Material supplied:
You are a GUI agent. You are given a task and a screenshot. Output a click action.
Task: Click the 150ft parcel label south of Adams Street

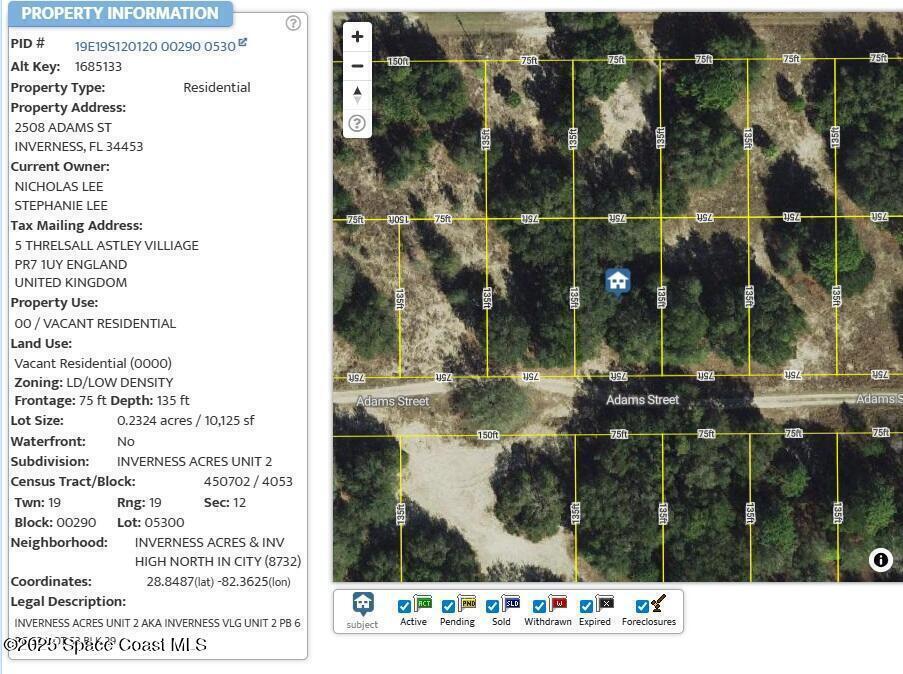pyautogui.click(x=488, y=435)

==

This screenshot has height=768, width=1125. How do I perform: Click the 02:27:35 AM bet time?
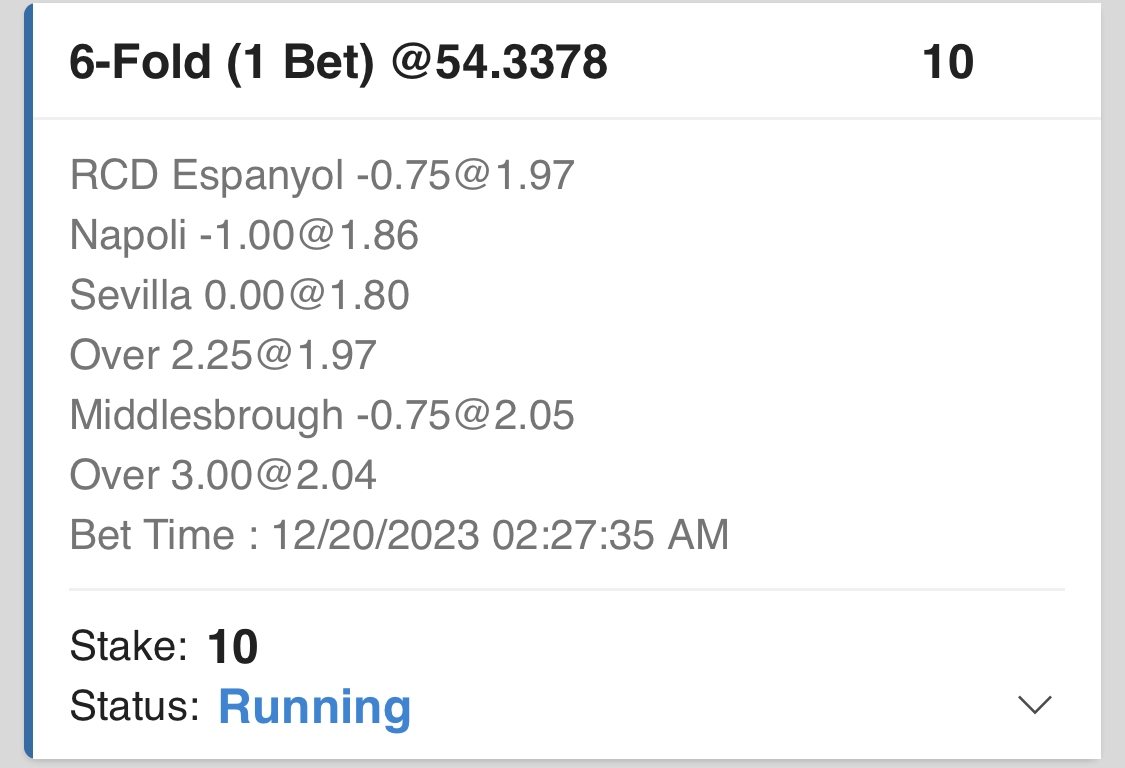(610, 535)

Problem statement: Reproduce the records verbatim, from the line with "You are a GUI" up to and including the line with "pyautogui.click(x=488, y=435)", omitting the pictures.

Answer to this exercise:
You are a GUI agent. You are given a task and a screenshot. Output a click action.
Task: Click the 150ft parcel label south of Adams Street

pyautogui.click(x=488, y=435)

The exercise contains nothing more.